ギータ・ゴピナートIMF経済顧問兼調査局長。ハーバード大学経済学部ジョン・ズワンストラ記念国際学・経済学教授であり、現在は公職就任のため一時休職中。

国際金融とマクロ経済学を中心に研究を行い、経済学の代表的学術誌の多くに論文を発表している。為替相場、貿易と投資、国際金融危機、金融政策、債務、新興市場危機に関する研究論文を多数執筆。

最新の『Handbook of International Economics』の共同編集者であり、「American Economic Review」の共同編集者や「Review of Economic Studies」の編集長を務めた経験もある。以前には、全米経済研究所(NBER)にて国際金融・マクロ経済学プログラムの共同ディレクター、ボストン連邦準備銀行の客員研究員、ニューヨーク連邦準備銀行の経済諮問委員会メンバーなどを歴任した。2016年から2018年にかけてインド・ケララ州首相経済顧問。G20関連問題に関するインド財務省賢人諮問グループのメンバーも務めた。

> _作業指示_: 上の抜粋文の「ギータ・ゴピナートIMF経済」から始まって「に関する研究論文を多数執筆。」までの部分を、「代表的学術誌」を「主要学術誌」に書き換えて示すこと。

> _提供資料_:
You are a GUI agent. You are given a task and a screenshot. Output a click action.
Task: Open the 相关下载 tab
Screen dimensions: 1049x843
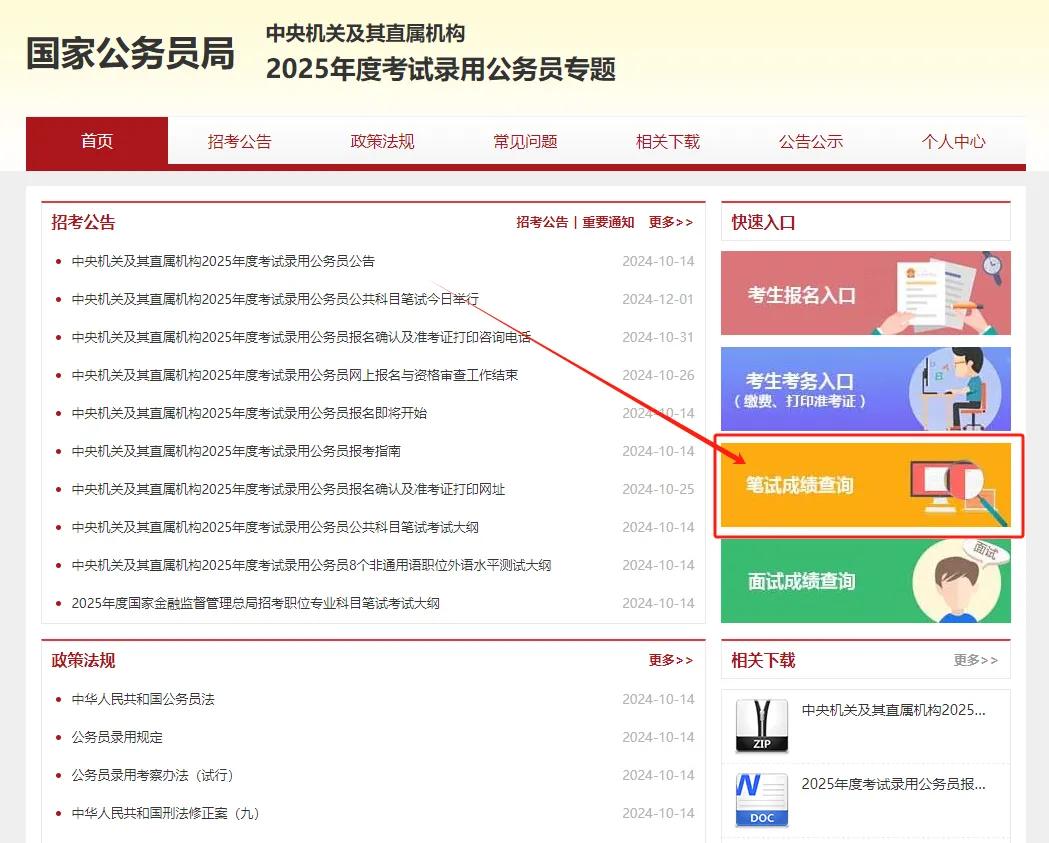[x=667, y=142]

> _解答例_:
ギータ・ゴピナートIMF経済顧問兼調査局長。ハーバード大学経済学部ジョン・ズワンストラ記念国際学・経済学教授であり、現在は公職就任のため一時休職中。

国際金融とマクロ経済学を中心に研究を行い、経済学の主要学術誌の多くに論文を発表している。為替相場、貿易と投資、国際金融危機、金融政策、債務、新興市場危機に関する研究論文を多数執筆。